Calcul mental, le vocabulaire

Les termes calcul automatisé/calcul réfléchi (programmes 2002) et calcul rapide (dont la datation est incertaine) ne sont plus en usage dans les programmes 2008.

Cela est lié au fait que, dans ces programmes, tables et calcul, sens et automatismes sont très étroitement interdépendants. Les termes les plus courants sont explicités ci-dessous :

Calcul mental : pas de traitement écrit du calcul lui-même, même si le résultat peut être écrit (et même aussi, parfois, l’énoncé du calcul).

Calcul posé : usage d’une technique opératoire.

Résultat automatisé : la réponse à « a x b » ou « a + b » (les tables) ne doit pas relever d’une reconstruction, mais bien d’une restitution, la plus directe possible. Pour les tables, il ne s’agit donc pas réellement d’un calcul mais d’un fait de mémoire. D’autres résultats de calcul mental gagneront à être automatisés (par exemple, le passage à 10 au cycle 2), mais l’automatisation est progressive, elle se construit, et y parvenir suppose d’avoir reconnu une situation… et donc d’avoir réfléchi.

Procédure automatisée : Certaines procédures de calcul doivent aussi progressivement être automatisées. C’est le cas, particulièrement, des procédures qui sont des mises en œuvre directes des propriétés des opérations, comme la distributivité « 5 x 104 = 5 x (100 + 4) = 5 x 100 + 5 x 4 = 520 » ou la commutativité « 7 + 20 = 20 + 7 = 27 ».

L’automatisation de la procédure s’appuie alors sur la mise en évidence de la propriété utilisée. L’automatisme doit être régulièrement démonté et justifié, pour permettre aux élèves de s’approprier la propriété (dont la maîtrise conditionne la compréhension des règles de calcul algébrique au collège). Certaines procédures, qui combinent connaissances sur les nombres et propriétés des opérations, peuvent aussi être progressivement automatisées. Exemple : 25 + 27 = 25 + (25 + 2) = (25 + 25) + 2 = 50 + 2 = 52

Calcul réfléchi : Tout calcul fait appel à une activité cérébrale, même s’il ne s’agit que d’aller chercher un résultat connu par cœur. Il ne faut pas oublier que les performances en calcul mental dépendent largement de la capacité des élèves à mobiliser les résultats et les automatismes procéduraux. Mais ce terme nous rappelle qu’il y a souvent une prise de décision par le calculateur, qui demande une réflexion : quels résultats et automatisme mobiliser ? Ainsi, pour calculer « 543 + 17 » ou « 5 x 4 », il y a plusieurs manières de faire…

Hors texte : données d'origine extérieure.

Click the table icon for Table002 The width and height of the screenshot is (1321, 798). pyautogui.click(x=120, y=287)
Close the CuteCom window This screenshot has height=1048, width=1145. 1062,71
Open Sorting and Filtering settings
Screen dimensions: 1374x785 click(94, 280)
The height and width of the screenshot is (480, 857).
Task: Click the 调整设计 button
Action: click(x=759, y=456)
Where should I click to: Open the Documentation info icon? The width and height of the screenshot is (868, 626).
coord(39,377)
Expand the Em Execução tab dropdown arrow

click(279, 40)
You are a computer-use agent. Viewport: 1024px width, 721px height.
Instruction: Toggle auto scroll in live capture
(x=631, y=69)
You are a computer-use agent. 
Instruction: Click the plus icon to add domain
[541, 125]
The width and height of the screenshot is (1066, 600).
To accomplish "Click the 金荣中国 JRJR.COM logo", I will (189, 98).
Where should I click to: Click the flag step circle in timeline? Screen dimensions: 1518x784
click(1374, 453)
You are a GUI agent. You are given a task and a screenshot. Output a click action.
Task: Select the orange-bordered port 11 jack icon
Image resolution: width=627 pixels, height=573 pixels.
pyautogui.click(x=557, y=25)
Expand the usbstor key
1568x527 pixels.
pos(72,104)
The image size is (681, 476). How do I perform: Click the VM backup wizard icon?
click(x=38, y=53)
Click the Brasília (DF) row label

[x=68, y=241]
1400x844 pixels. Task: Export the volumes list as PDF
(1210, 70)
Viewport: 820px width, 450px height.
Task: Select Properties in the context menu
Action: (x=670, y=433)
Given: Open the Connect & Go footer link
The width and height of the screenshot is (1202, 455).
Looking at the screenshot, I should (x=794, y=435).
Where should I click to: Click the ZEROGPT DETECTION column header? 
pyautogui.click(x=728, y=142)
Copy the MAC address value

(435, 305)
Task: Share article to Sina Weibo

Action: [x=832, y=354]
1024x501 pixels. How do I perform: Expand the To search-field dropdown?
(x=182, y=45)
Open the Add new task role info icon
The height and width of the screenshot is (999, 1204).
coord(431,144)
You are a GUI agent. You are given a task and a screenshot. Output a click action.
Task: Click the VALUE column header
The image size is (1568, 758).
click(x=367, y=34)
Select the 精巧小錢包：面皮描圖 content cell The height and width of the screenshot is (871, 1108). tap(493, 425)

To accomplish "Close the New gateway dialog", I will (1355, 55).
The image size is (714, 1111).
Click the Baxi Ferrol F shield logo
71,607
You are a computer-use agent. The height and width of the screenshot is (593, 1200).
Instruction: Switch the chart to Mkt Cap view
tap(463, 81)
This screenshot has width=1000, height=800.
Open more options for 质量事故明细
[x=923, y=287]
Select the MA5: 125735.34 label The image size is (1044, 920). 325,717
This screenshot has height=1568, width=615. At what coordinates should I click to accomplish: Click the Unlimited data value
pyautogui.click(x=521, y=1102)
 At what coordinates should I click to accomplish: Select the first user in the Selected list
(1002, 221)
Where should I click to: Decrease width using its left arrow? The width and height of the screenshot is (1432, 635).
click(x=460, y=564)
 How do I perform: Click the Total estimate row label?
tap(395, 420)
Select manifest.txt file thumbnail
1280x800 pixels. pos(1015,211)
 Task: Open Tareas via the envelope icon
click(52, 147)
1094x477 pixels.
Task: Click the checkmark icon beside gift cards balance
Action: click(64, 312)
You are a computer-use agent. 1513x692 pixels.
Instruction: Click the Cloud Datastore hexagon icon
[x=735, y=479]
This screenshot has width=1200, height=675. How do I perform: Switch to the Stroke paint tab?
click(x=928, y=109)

Calcul rapide : C’est un critère de performance pour la restitution des tables, pas une forme de calcul. Mais historiquement l’expression calcul rapide désignait des exercices de calcul et de résolution de petits problèmes sans le recours à l’écrit.

Calcul approché : Un calcul approché permet de donner un ordre de grandeur du résultat, c’est-à-dire, concrètement, de ne pas donner tous les chiffres mais un nombre qui paraît proche du résultat au regard de sa taille. Par exemple, 160 est une valeur approchée de 4 X 42. L’expression estimation de l’ordre de grandeur n’est mentionnée que dans le programme de cours moyen mais donner, par un calcul mental, un ordre de grandeur du résultat d’une opération permet à l’élève de poser un regard critique sur son résultat et, à ce titre, doit être entraîné dès le cycle 2.